As Shell prepares to resume drilling in the Chukchi in coming weeks after a three-year hiatus, US regulators are mulling more than 100,000 comments on a proposed rule that would require operators to leave enough time – up to 45 days – to drill a relief well during the same season.
Critics have complained about the costs involved in having drilling equipment available to drill a relief well are onerous. Salerno told the House Natural Resources Committee's Energy and Mineral Resources Subcommittee that producers drilling in the arctic would not have to have a rig sitting idle to comply with the regulation. Instead they could rely on a second rig working in the region, or even another company's rig operating in the vicinity, to comply with the regulation.

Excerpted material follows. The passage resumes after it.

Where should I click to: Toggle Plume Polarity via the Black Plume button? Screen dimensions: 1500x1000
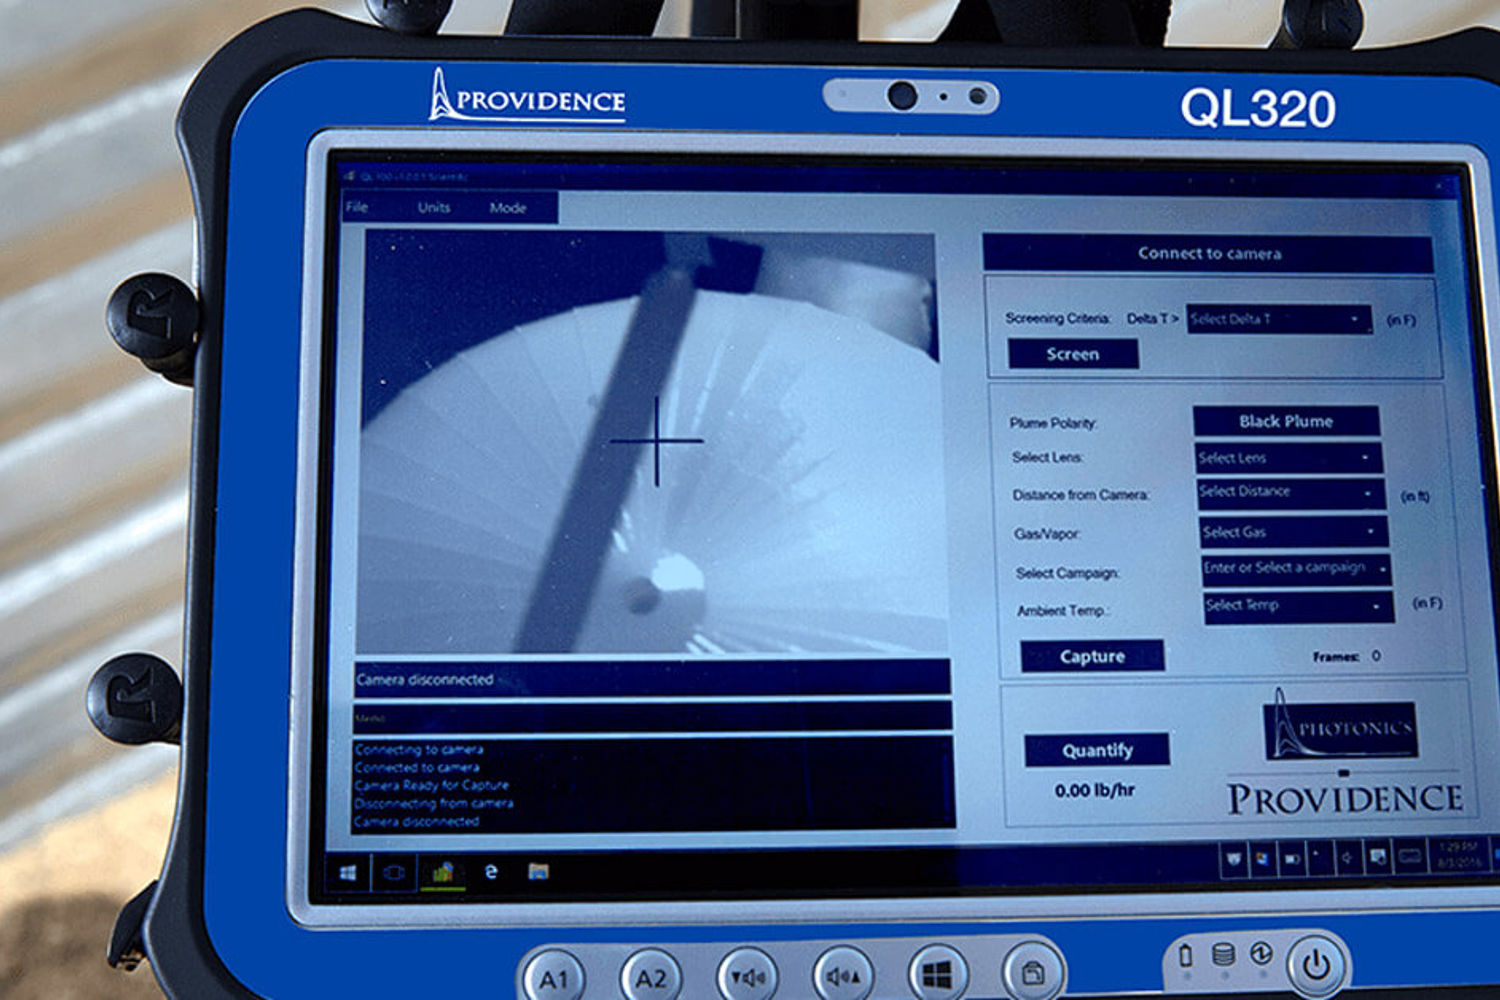pyautogui.click(x=1285, y=421)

Industry trade groups the American Petroleum Institute and the National Ocean Industries Association, together with the US Chamber of Commerce, told BSEE in comments filed last month that "relief wells have historically not been used to regain well control." Instead, technological advances such as capping stacks and seabed isolation devices may represent better solutions for dealing with a blown out well.
To wrest control of the blown-out Macondo well in 2010, BP first installed a capping stack to stop the flow of oil into the US Gulf of Mexico. The company then pumped heavy drilling mud into the well, in a process known as a "static kill." And, eventually, BP sealed off Macondo by completing a relief well.

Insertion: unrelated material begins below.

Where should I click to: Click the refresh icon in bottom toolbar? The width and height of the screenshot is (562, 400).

BP had begun drilling the relief well in early May, just days after the 20 April blowout. But the relief well was not completed until 19 September, 152 days after the blowout.

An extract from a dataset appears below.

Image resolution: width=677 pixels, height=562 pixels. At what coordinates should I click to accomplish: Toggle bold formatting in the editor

Salerno told that panel that if an alternative well kill system has been developed that is as effective as a relief well "we have not seen it." But if the technology exists "the arctic is not the place where we want to rely on uncertain technology as a substitute for a relief well."
While subsea shut-in devices have been widely used in the US Gulf, Salerno said he is not aware of data that would indicate they could perform for nine months in ice-covered waters.
Representative Don Young (R-Alaska) challenged the necessity of having equipment to drill a relief well, since well pressures in the Chukchi are known to be low. A "blowout will not occur," he declared.
Salerno conceded the risks of a blowout are low. But he noted: "These things do happen, and they are actual risks."
The US Interior Department estimates the Chukchi and Beaufort planning areas contain about 21.5bn bl of technically recoverable oil and 93.5 Tcf of gas. The proposed rule would not apply to Shell's Chukchi drilling plans, but the regulation was modeled on the requirements imposed on Shell.
Shell still must obtain the necessary letters of authorization from the US Fish and Wildlife Service and drilling permits from BSEE before it can resume work begun in 2012.
The drilling rig Transocean Polar Pioneer, and a flotilla of associated support vessels, left Seattle yesterday and is en route to Alaska. A second drilling rig, the Noble Discoverer, will leave Puget Sound in coming days.
Shell's 2012 arctic drilling program was plagued by a series of mishaps. A containment dome on the Arctic Challenger was damaged during testing. The Noble Discoverer dragged its anchor and nearly ran aground on the Alaska coast later that month, raising concerns about its ability to operate in harsh arctic conditions. Shell opted to move its Kulluk drilling rig through the Gulf of Alaska in December, only to have it run aground on Sitkalidak island after breaking free from its towing vessel during stormy weather.